On the evening of Sept. 19, more than 30 Oakland, Calif. mamas, grandmas, dads, and uncles graduated from the Oakland REACH’s Literacy Liberator fellowship. Our fellowship is a six-week learning experience that provides both leadership training and teaching skills to parents and caregivers who want to be literacy tutors.
The “Liberators,” as we call them, have the opportunity to then become paid tutors in one of 30 Oakland Unified School District elementary, middle, and high schools that need extra support. They will now join over 150 tutors across 65 schools in OUSD. Some of these tutors now work at the same school their child attends.
During the graduation ceremony, our parents and caregivers received a completion certificate and stipend of $1,650. I watched as their children ate cake, vigorously smiling from both the sugar high and their parents’ accomplishment. They know their mama is about to change her community. I thought to myself, “This is power. This is transformative.”

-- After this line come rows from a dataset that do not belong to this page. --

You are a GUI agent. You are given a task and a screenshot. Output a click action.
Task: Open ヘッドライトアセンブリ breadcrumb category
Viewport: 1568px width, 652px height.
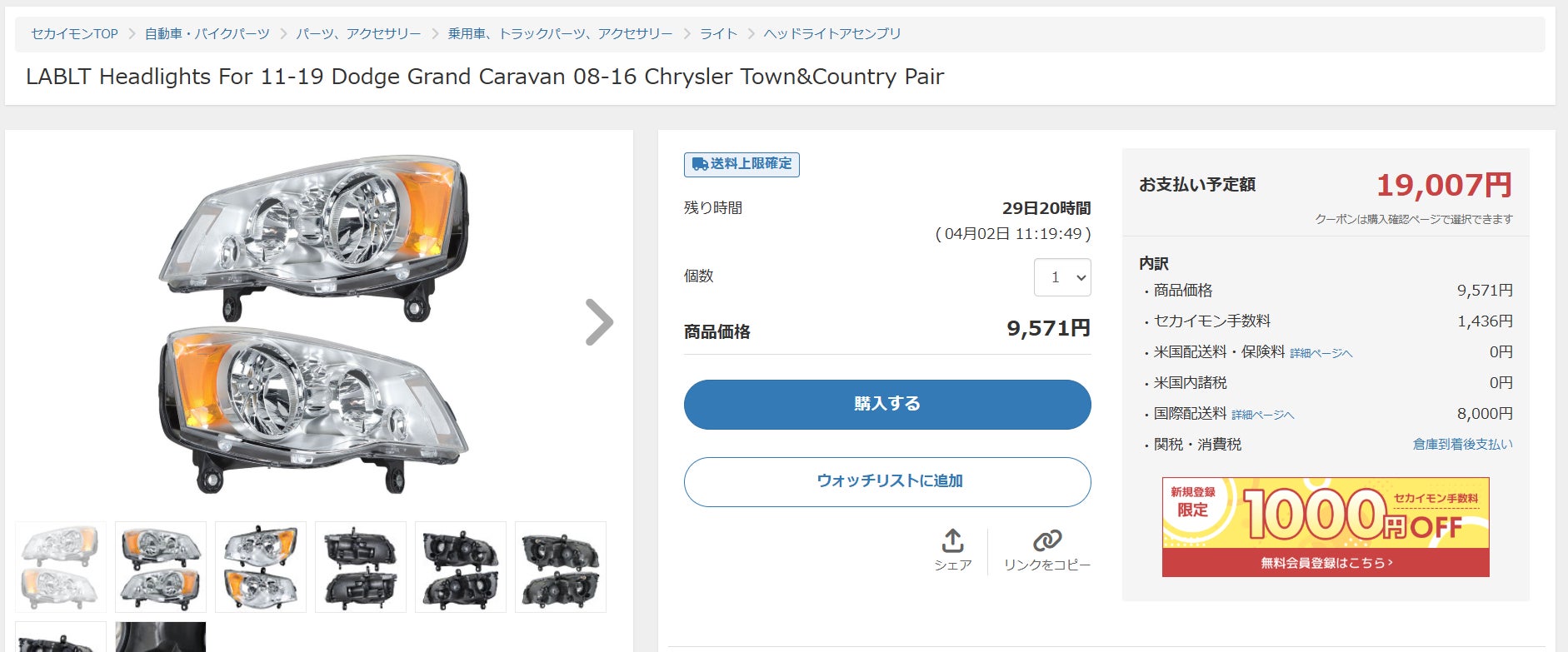831,33
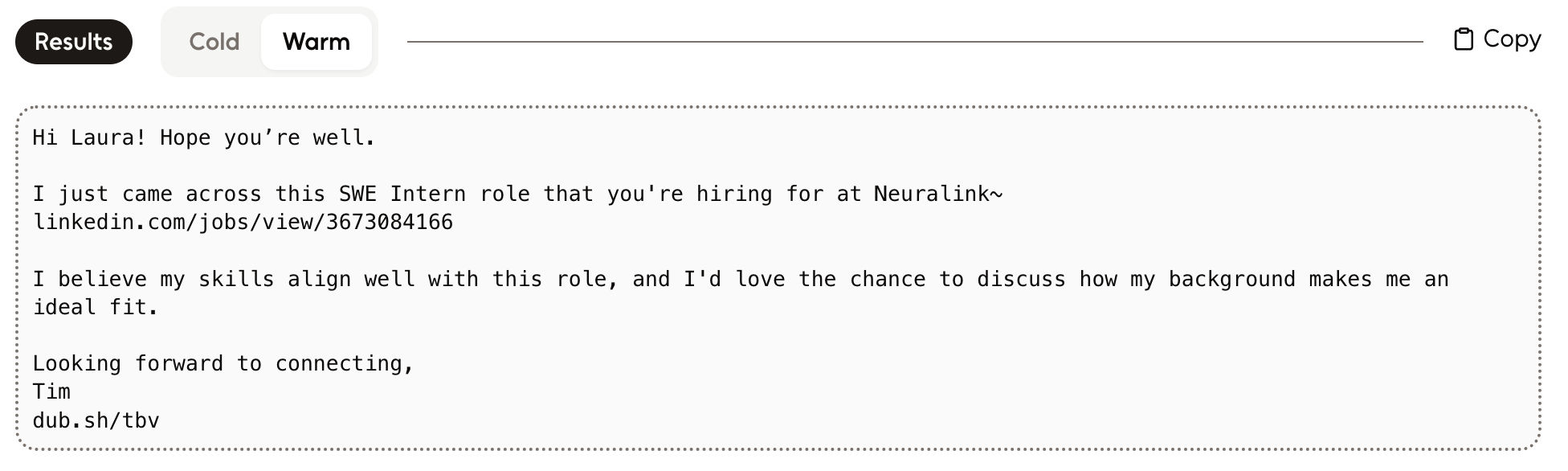Select the Warm message tone

[x=316, y=42]
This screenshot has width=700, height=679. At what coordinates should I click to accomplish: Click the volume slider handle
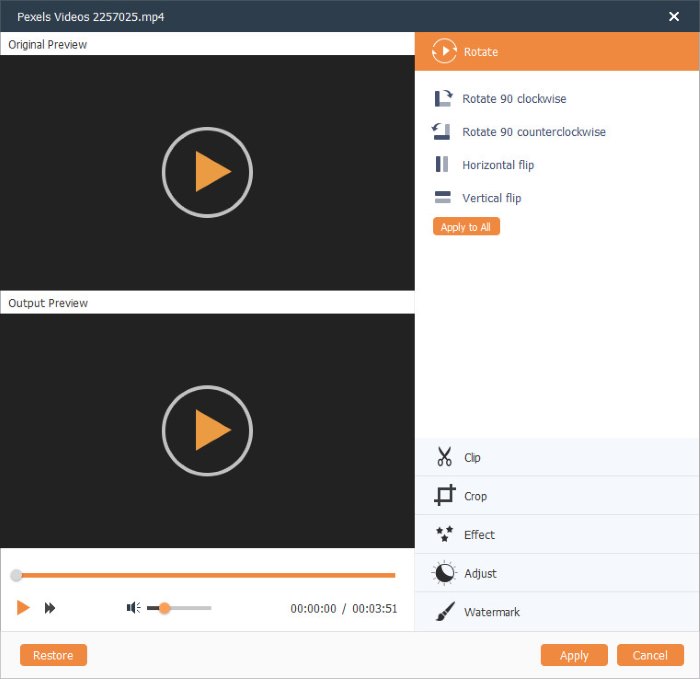coord(164,608)
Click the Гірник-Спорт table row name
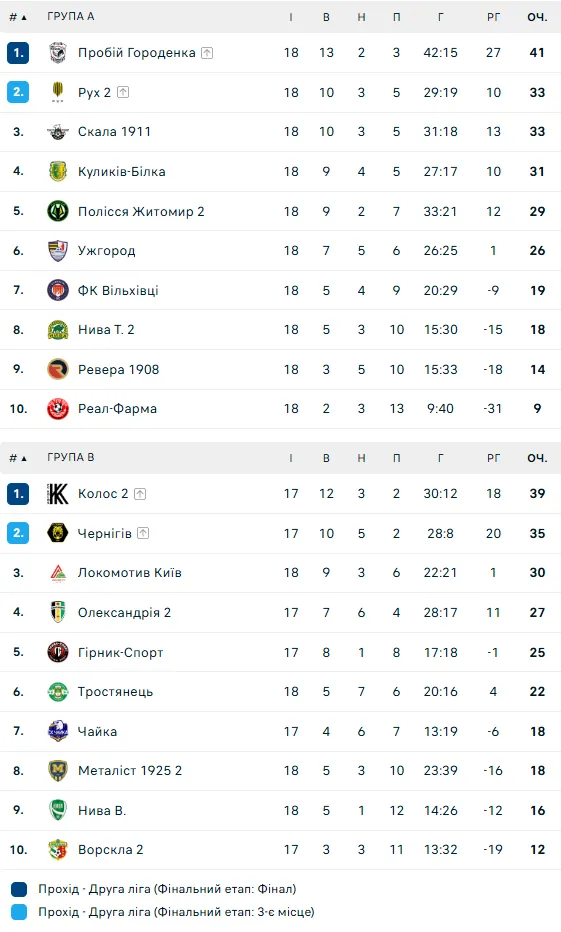This screenshot has height=932, width=561. pos(121,653)
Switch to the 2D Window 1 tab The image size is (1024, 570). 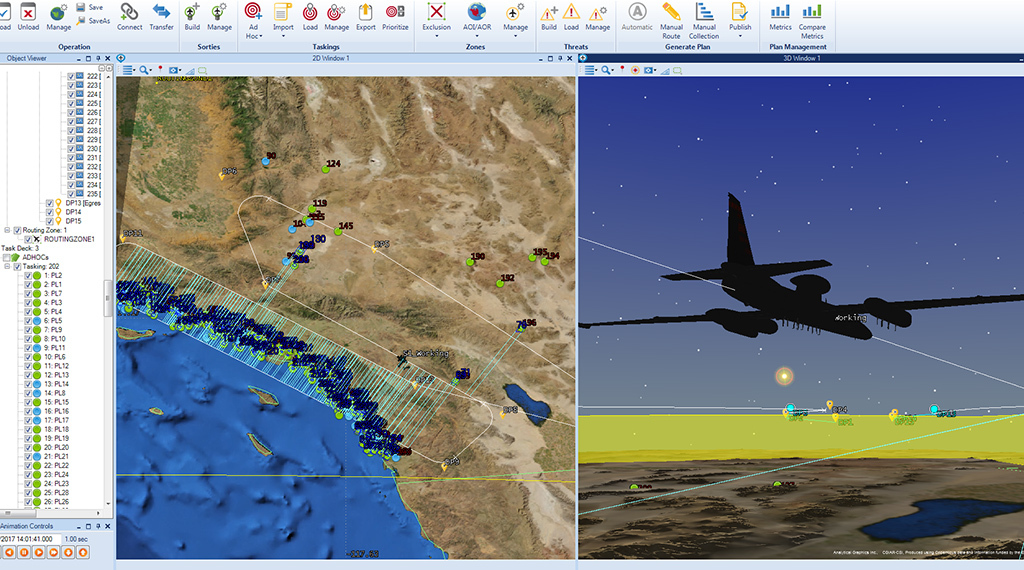point(345,58)
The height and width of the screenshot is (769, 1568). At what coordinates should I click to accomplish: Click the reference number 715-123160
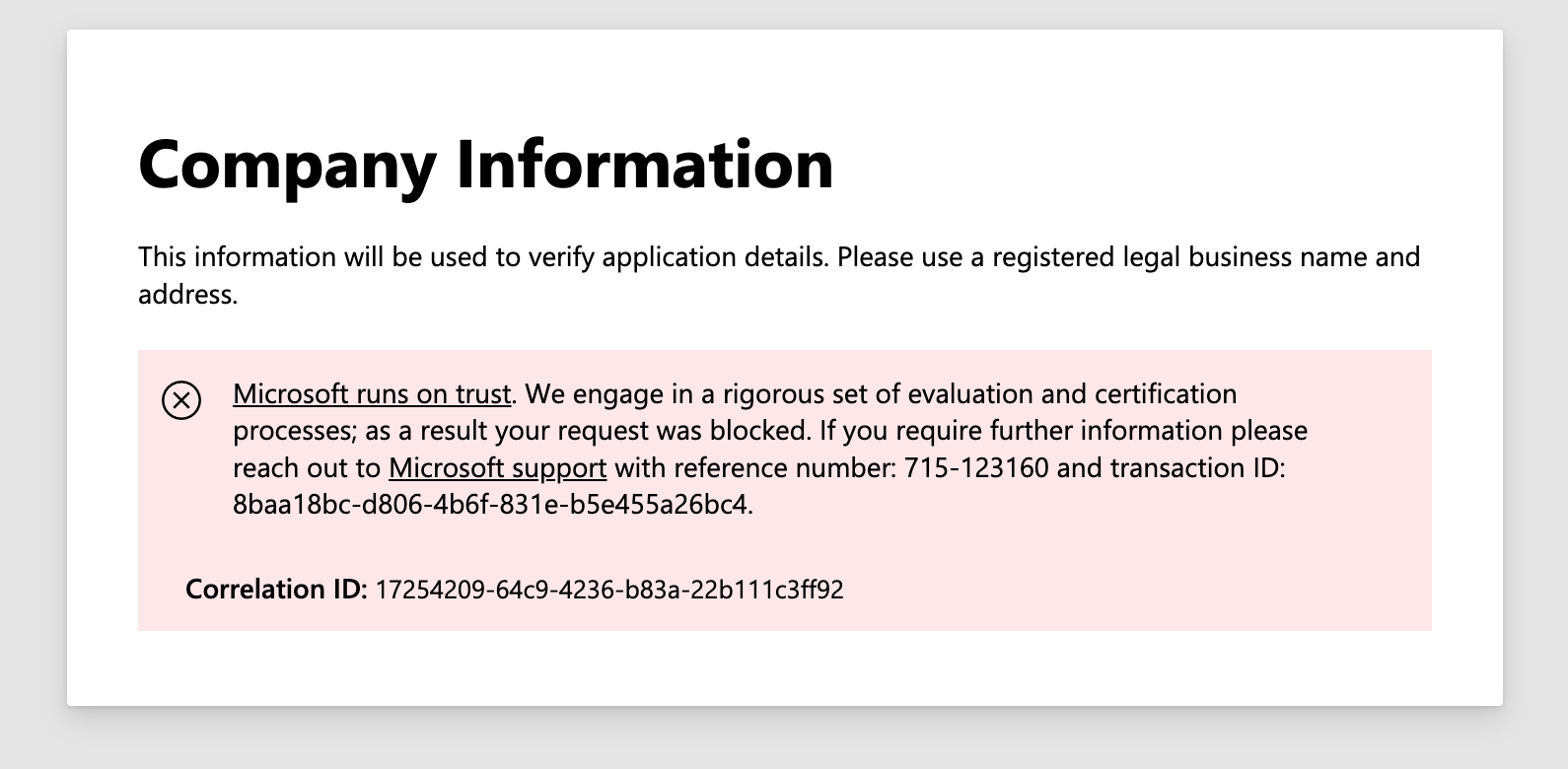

Misconceptions about parent engagement
During graduation, one mom, Danielle, shared with the group that “it takes a village,” which was met with smiles and a sea of finger snaps. Shortly after, I addressed the graduates, and in the spirit of Danielle’s comment, I reminded them that they have been the missing part of that village.
I also exchanged numbers with Danielle, because she has been placed at my youngest son’s school, and – Black mama to Black mama – I asked her to keep an eye on him. She smiled, and understood the assignment.
Which pulls me back to “parent engagement.” Parent engagement misses the mark on what it promises Black and brown parents and caregivers. Families are conditioned to believe that their children will do well in school if they are “engaged,” for example, by regularly showing up at school, attending information sessions, and speaking at board meetings. We initially believed that, too, and we spent our first few years organizing and training our parents with these activities. We won a couple of policies, but our children were still not reading or doing math on grade level.
When we built the Virtual Hub during the pandemic, we shifted to focusing on the actual instruction students are receiving. And this evolved to building the Liberator model, a multi-generational approach giving parents and caregivers the skills to provide evidence-based early literacy instruction. Now, we’re launching the same thing in math.
Most parent engagement opportunities start and end with talking about the status quo. We don’t need to have that conversation again. We need to invite parents into solutions. We need to be tapping into their skills and unleashing their power. REACH has replaced talking with building.
We’ve replaced parent engagement with parent agency.
At 7:30 p.m. on graduation night, when both our Liberators and the audience were over-stimulated from applause, photos, selfies, and good food, I looked around the room and saw so much power. All of the Liberator fellows successfully completed the fellowship.
Our Liberators are proof that parents can indeed make change happen when they are included in the emerging solutions for systems change. Community-building can be as old-school as “keep an eye on my child” and transformative as “thank you for helping my child read.”
Parents are powerful. If you’re just engaging them, you’re wasting their time — and worse, you’re failing to unlock a key asset of that “village.”